But as I said, the confidence fairy hasn’t shown up. Europe’s troubled debtor nations are, as we should have expected, suffering further economic decline thanks to those austerity programs, and confidence is plunging instead of rising. It’s now clear that Greece, Ireland and Portugal can’t and won’t repay their debts in full, although Spain might manage to tough it out. 

Realistically, then, Europe needs to prepare for some kind of debt reduction, involving a combination of aid from stronger economies and “haircuts” imposed on private creditors, who will have to accept less than full repayment. Realism, however, appears to be in short supply

Remember, this is the exact economic prescription that the Republicans, especially the "serious fiscal hawks", want us to swallow.  And yet these European countries are closer than ever to defaulting on their debt.  We hear the same thing must be imposed here immediately, that we're "broke" and that we can't afford the social safety net anymore, that we are just scant inches away from a Greek-style debt crisis and that Weimar Germany and Zimbabwe style hyperinflation is looming for an America where it will soon be cheaper to burn money than fuel. 

We're next, they say.  Cut trillions from government spending, they say.  Give that money instead to the job creators, the wealthiest among us and the corporations they run, so that only then will the power of the markets create millions of jobs, and only then will American consumer rise again as the engine of prosperity.

So how's that working out for Europe?

On one side, Germany is taking a hard line against anything resembling aid to its troubled neighbors, even though one important motivation for the current rescue program was an attempt to shield German banks from losses.

On the other side, the E.C.B. is acting as if it is determined to provoke a financial crisis.
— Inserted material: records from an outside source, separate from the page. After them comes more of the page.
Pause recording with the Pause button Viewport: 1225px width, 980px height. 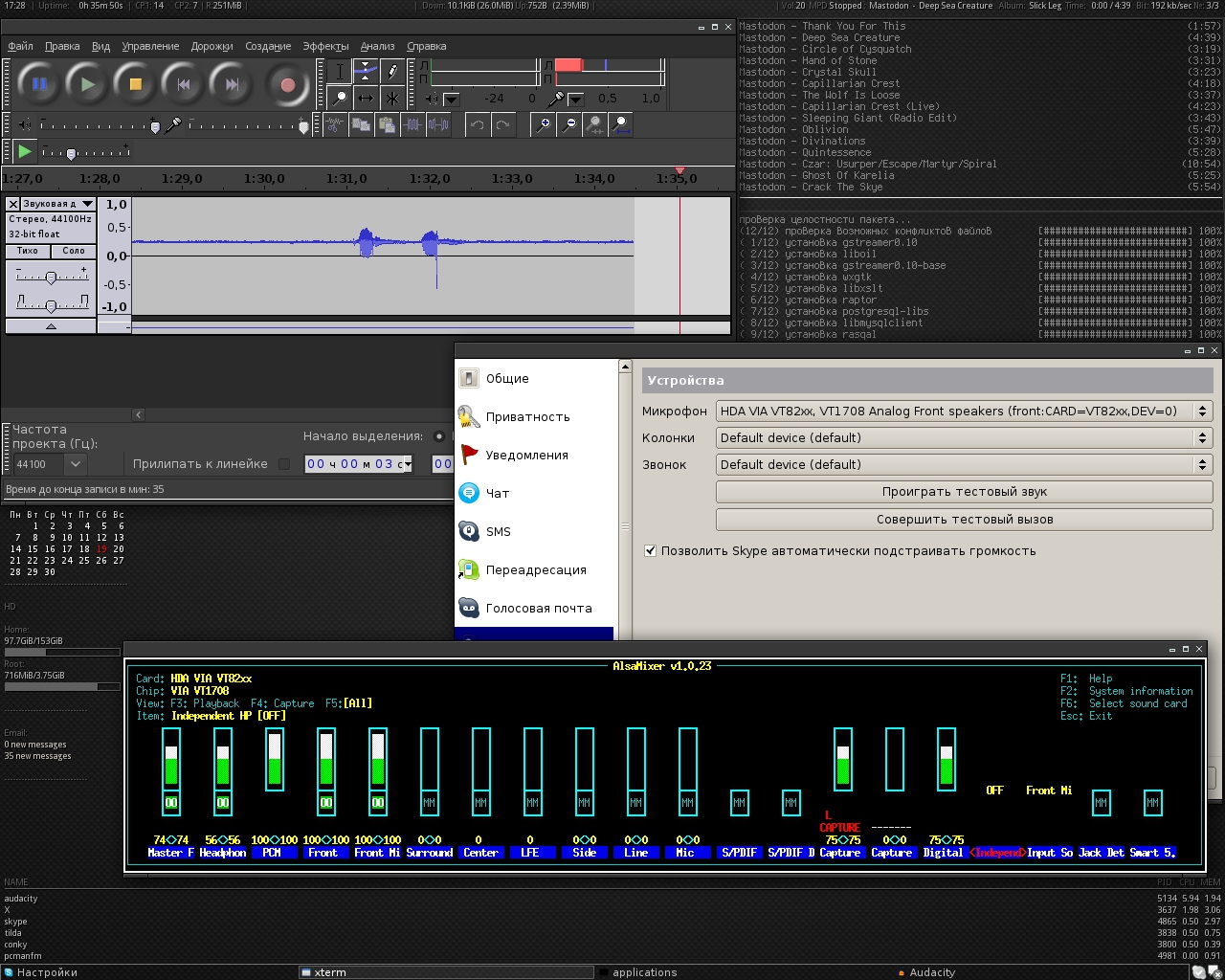39,85
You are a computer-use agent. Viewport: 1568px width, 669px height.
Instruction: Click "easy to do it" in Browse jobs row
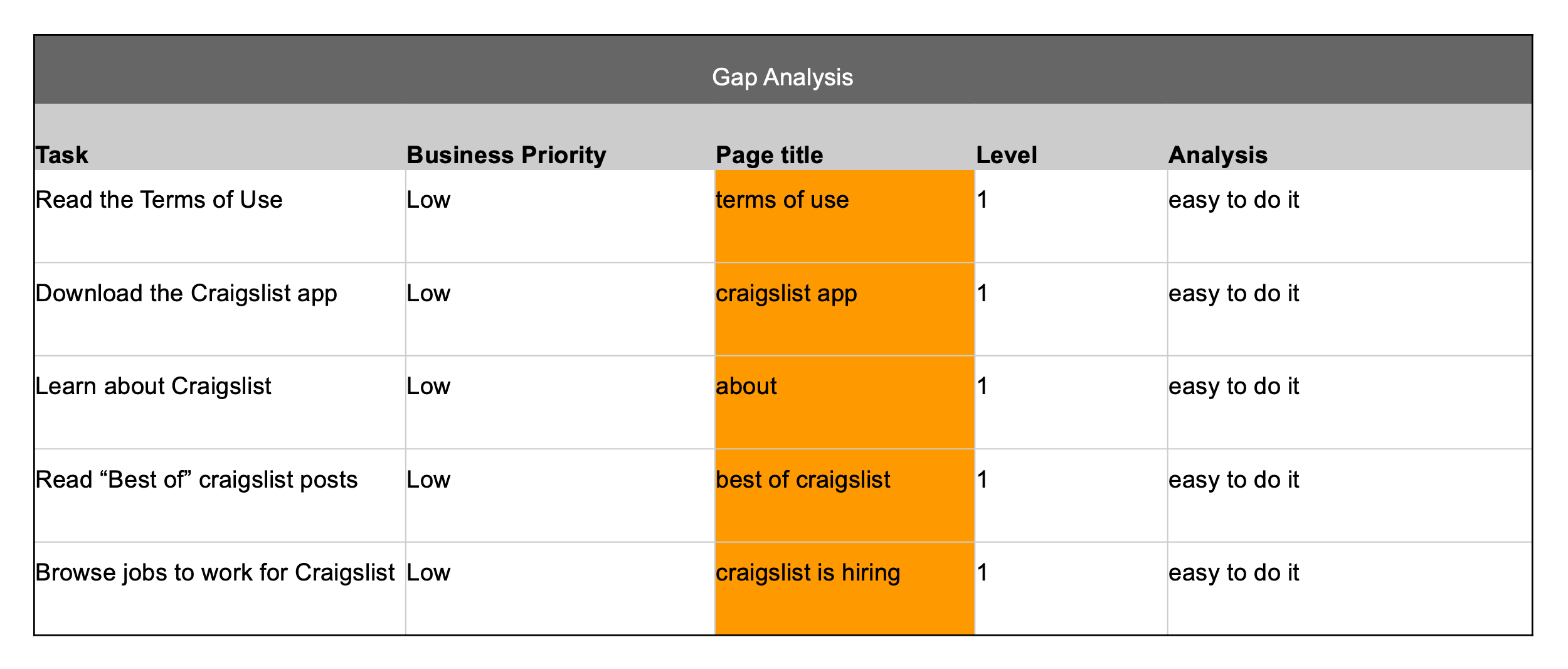coord(1234,573)
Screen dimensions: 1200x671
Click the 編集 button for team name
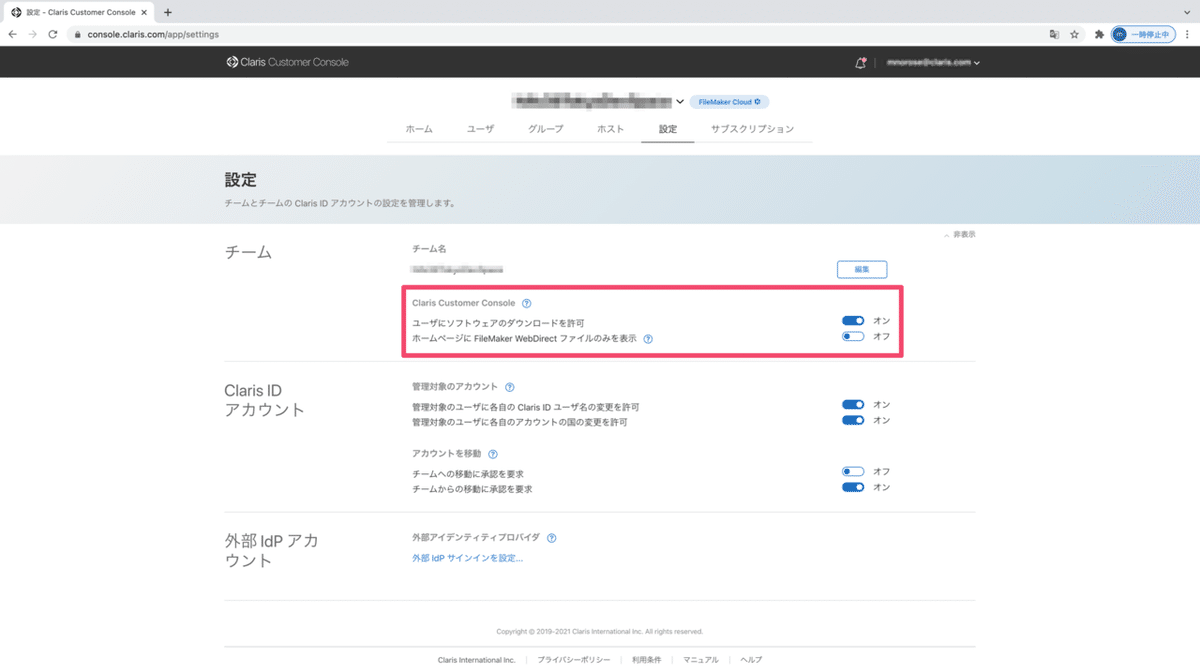click(x=861, y=269)
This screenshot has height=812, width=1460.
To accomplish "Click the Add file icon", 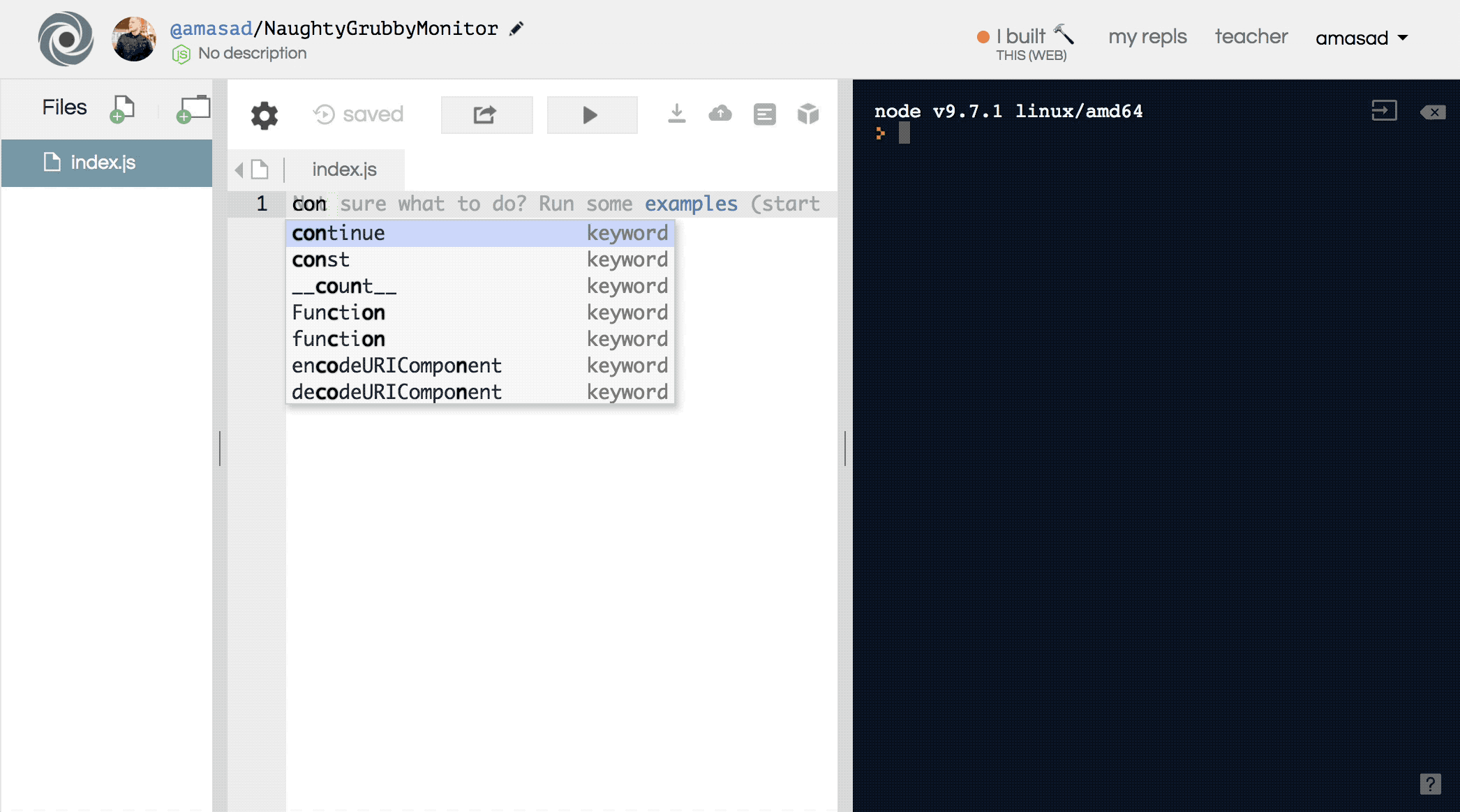I will [x=122, y=108].
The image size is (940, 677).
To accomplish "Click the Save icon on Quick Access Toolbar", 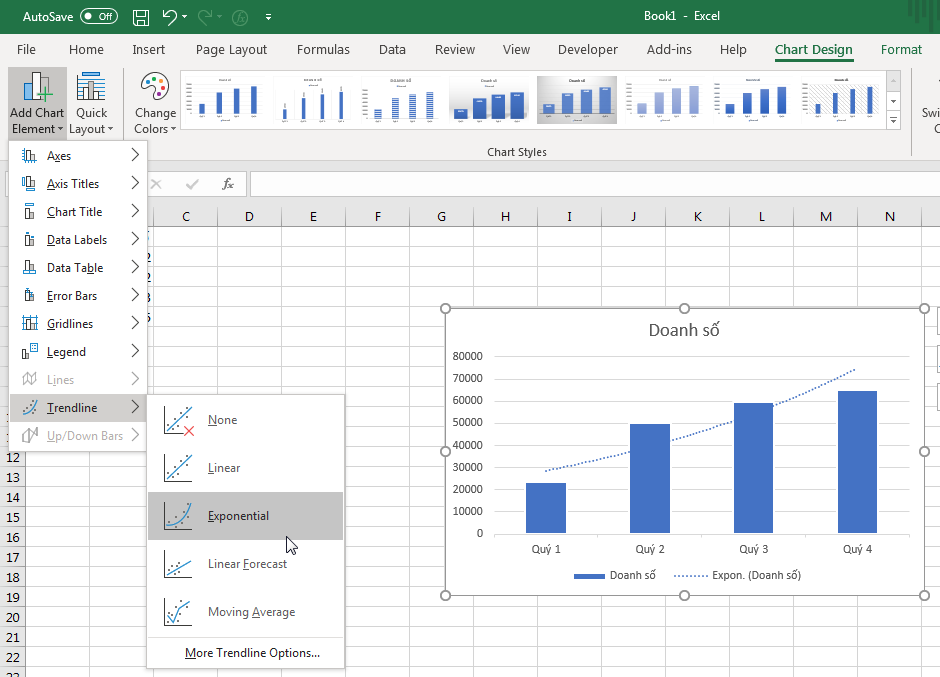I will tap(140, 16).

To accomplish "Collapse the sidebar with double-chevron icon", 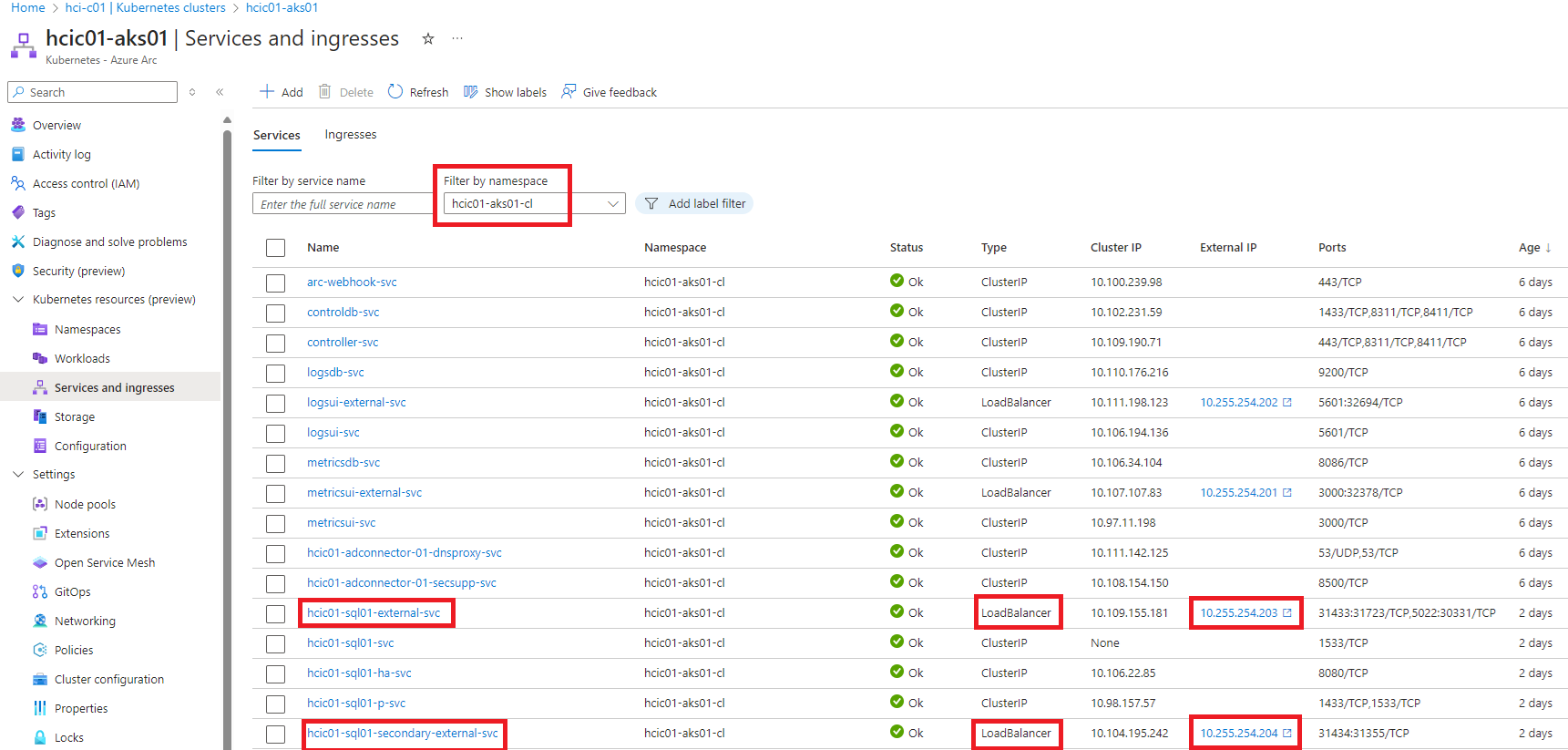I will [220, 92].
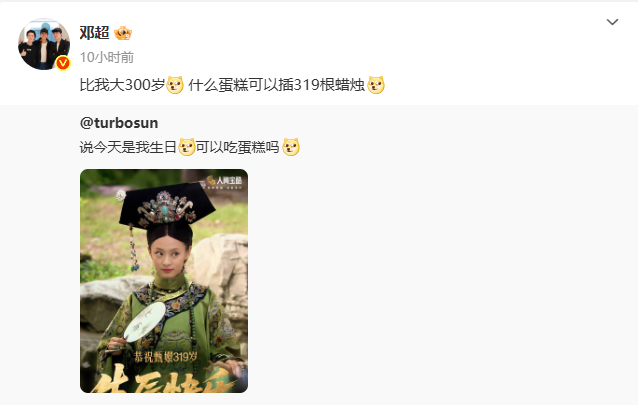Click the post text 比我大300岁
This screenshot has width=638, height=405.
tap(122, 85)
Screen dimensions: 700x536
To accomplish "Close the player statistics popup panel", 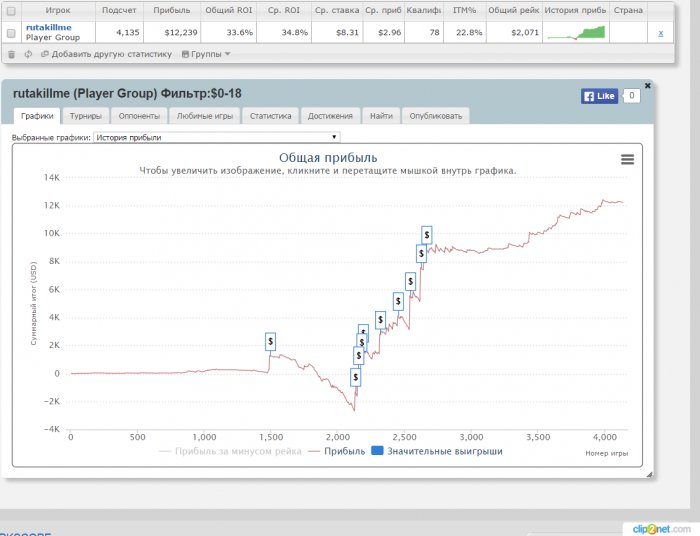I will coord(647,85).

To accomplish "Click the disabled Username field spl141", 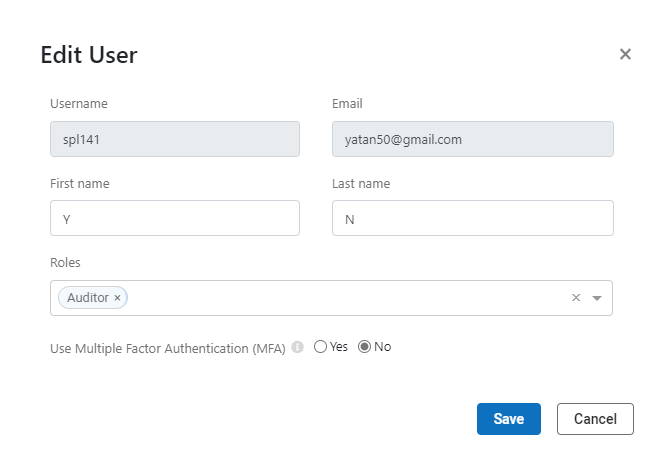I will (x=175, y=139).
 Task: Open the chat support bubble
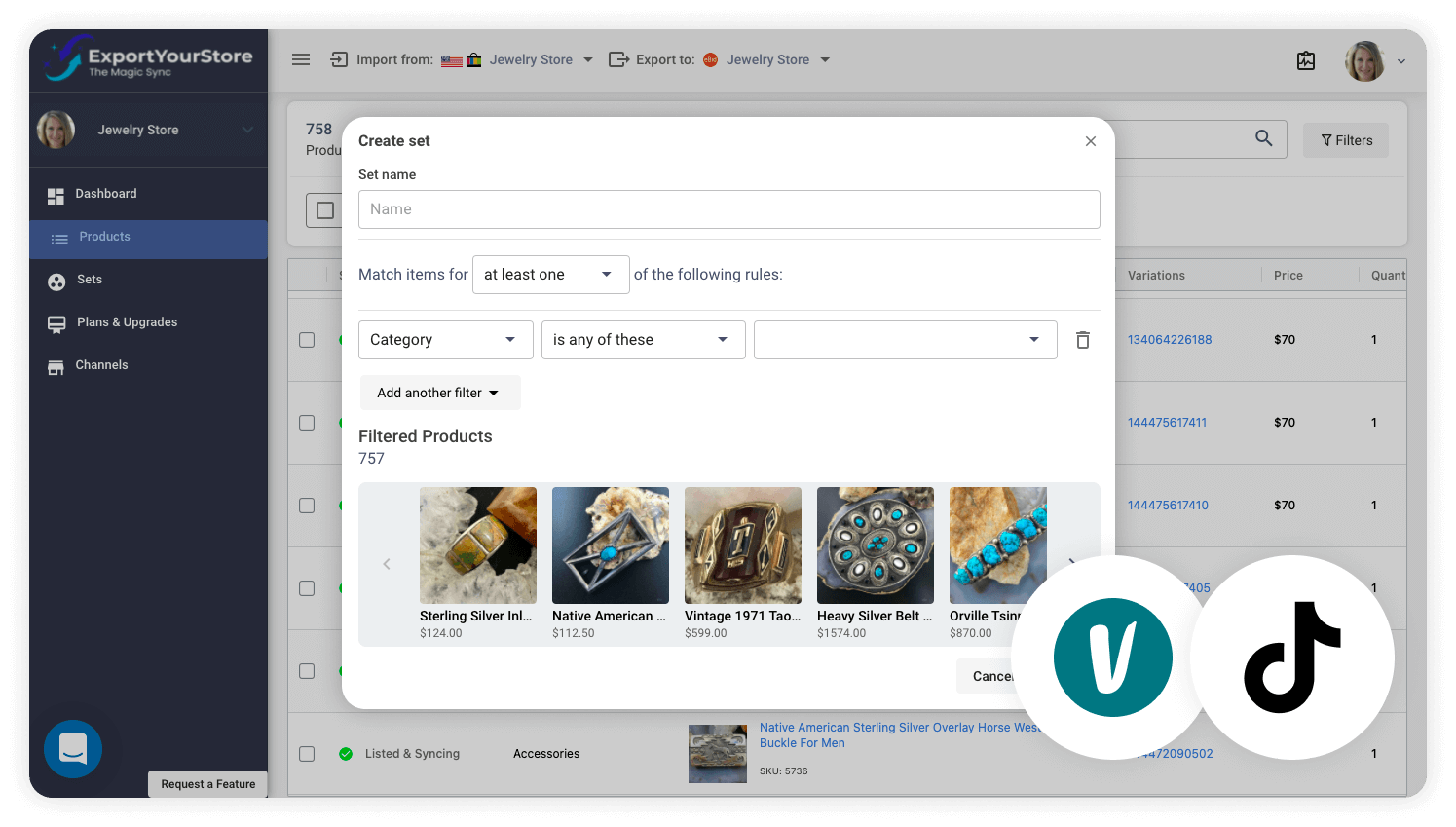coord(73,749)
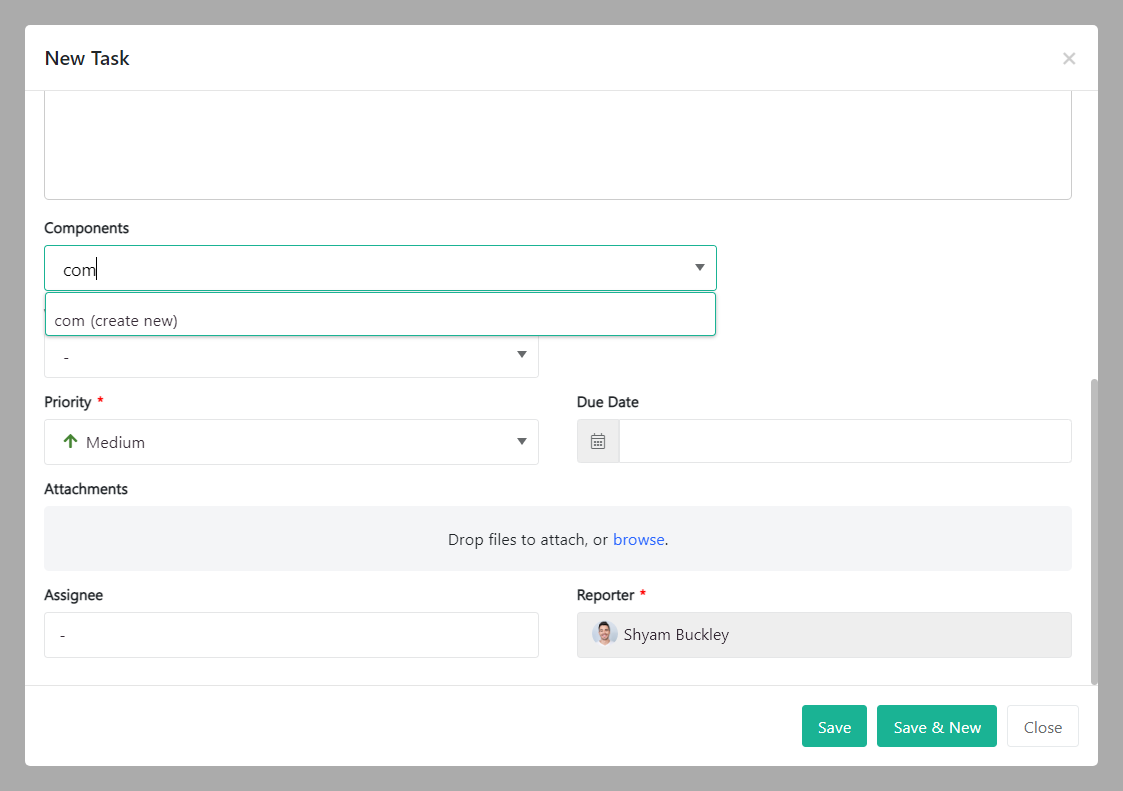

It has started to raise interest rates despite the terrible state of many European economies. And E.C.B. officials have been warning against any form of debt relief — in fact, last week one member of the governing council suggested that even a mild restructuring of Greek bonds would cause the E.C.B. to stop accepting those bonds as collateral for loans to Greek banks. This amounted to a declaration that if Greece seeks debt relief, the E.C.B. will pull the plug on the Greek banking system, which is crucially dependent on those loans.

If Greek banks collapse, that might well force Greece out of the euro area — and it’s all too easy to see how it could start financial dominoes falling across much of Europe. So what is the E.C.B. thinking?

Why, they are thinking exactly what Republicans here are thinking, that we have to raise interest rates, that we have to stop the specter of hyperinflation, that we have to reduce government at a time when the government is the economic engine of last resort, in order to force the economy to magically work on the principles of supply-side economics.

And yet even here in the United States, corporations continue to have record quarters in nominal and percentage terms.  Corporations are flush with trillions in King Cash.  Are they creating jobs with it?  Of course not.  Because wages are stagnate and the government is forbidden to stimulate demand, nobody is stepping up to buy new goods and services, so why should corporations plow money into the US market?

Instead they are investing in China and India's consumer markets, including creating jobs overseas to support these markets and their growing consumer base of billions.  Wage pressure there is getting bad enough that companies are starting to move manufacturing jobs back to the US because it's cheaper to pay US workers with our stagnant wages.

In other words, we're becoming a third world manufacturing country.  That's what Republicans are thinking.  And they like the sound of that.